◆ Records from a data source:
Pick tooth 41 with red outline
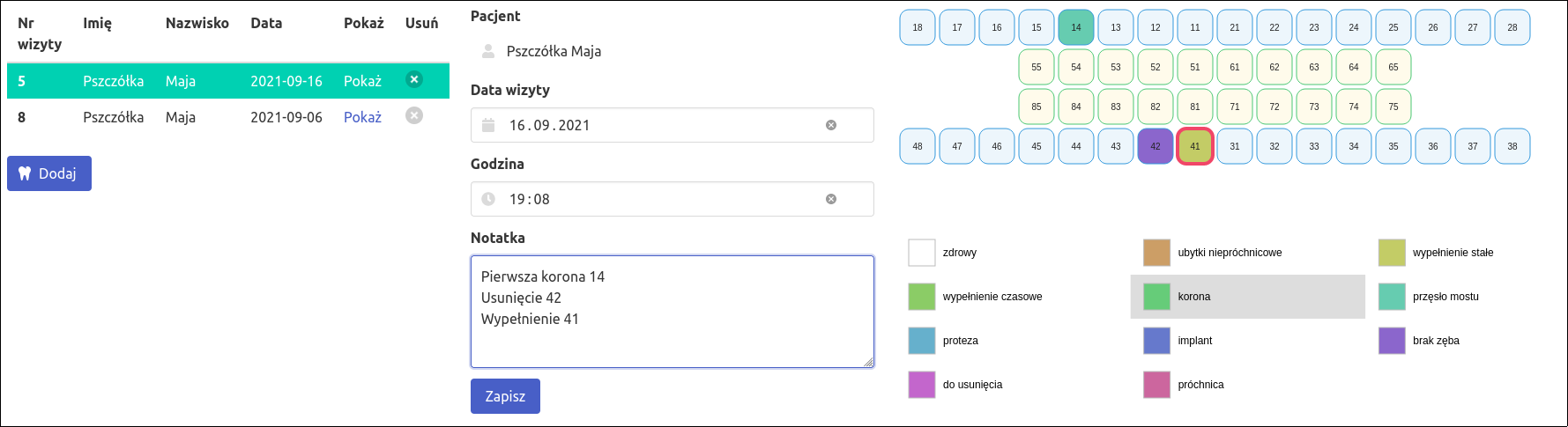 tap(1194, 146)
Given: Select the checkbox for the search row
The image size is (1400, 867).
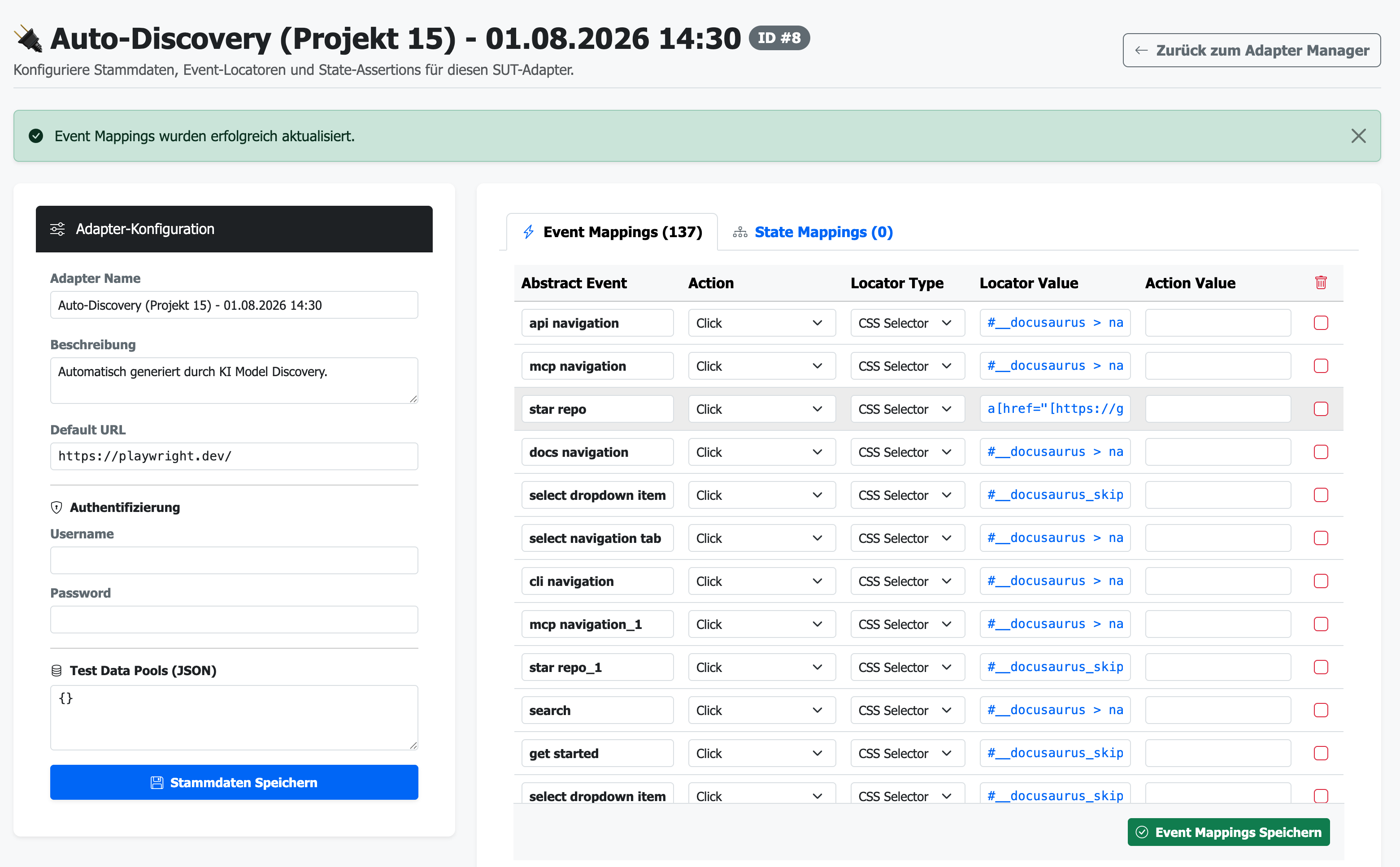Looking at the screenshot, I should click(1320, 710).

◆ AIM OF THE TASK: Nothing but the lines from the line containing "Given: Select the checkbox for the search row" to the end of the records above should be repeated, exactly and with every picture omitted.

◆ EXERCISE RESPONSE:
Given: Select the checkbox for the search row
The image size is (1400, 867).
Looking at the screenshot, I should click(1320, 710).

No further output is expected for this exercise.